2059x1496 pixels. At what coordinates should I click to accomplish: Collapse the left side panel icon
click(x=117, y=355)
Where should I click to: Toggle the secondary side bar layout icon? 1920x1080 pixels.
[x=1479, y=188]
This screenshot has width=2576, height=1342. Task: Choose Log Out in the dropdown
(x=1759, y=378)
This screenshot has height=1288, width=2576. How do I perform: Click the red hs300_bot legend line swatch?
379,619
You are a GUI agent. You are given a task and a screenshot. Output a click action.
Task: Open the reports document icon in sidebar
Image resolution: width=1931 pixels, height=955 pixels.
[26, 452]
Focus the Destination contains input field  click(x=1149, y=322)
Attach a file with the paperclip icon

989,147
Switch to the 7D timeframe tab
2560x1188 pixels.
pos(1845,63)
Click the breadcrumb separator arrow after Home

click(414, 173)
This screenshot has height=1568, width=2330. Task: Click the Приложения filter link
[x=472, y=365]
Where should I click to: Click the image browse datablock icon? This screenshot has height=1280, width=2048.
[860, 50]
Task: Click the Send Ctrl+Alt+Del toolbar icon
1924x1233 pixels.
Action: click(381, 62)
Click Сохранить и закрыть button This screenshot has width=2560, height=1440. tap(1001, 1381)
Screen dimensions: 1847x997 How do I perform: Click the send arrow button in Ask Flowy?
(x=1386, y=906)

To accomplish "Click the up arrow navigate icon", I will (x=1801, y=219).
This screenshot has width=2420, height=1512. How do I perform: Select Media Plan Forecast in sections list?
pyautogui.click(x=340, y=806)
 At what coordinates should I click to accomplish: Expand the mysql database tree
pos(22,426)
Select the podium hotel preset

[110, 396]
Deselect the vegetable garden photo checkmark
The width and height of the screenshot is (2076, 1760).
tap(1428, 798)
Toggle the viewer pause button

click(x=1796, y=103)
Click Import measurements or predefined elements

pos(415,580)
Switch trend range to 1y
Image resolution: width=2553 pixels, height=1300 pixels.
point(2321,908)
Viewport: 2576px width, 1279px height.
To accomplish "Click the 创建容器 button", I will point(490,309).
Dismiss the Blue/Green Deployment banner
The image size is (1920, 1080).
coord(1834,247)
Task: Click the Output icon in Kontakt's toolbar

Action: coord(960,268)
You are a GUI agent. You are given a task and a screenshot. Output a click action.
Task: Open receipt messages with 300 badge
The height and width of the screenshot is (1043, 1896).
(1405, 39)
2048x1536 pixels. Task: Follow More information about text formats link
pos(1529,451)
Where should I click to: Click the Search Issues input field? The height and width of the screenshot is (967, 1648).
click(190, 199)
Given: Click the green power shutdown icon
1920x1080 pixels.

# # # #

◆ **Task description**
Copy out, exactly as written, the line that contains "Where should I click to: Click the Search" along with every line that comes after it in the material above, and nothing else.

◆ **Result of the task**
Where should I click to: Click the Search Issues input field? The height and width of the screenshot is (967, 1648).
click(190, 199)
Given: Click the green power shutdown icon
1920x1080 pixels.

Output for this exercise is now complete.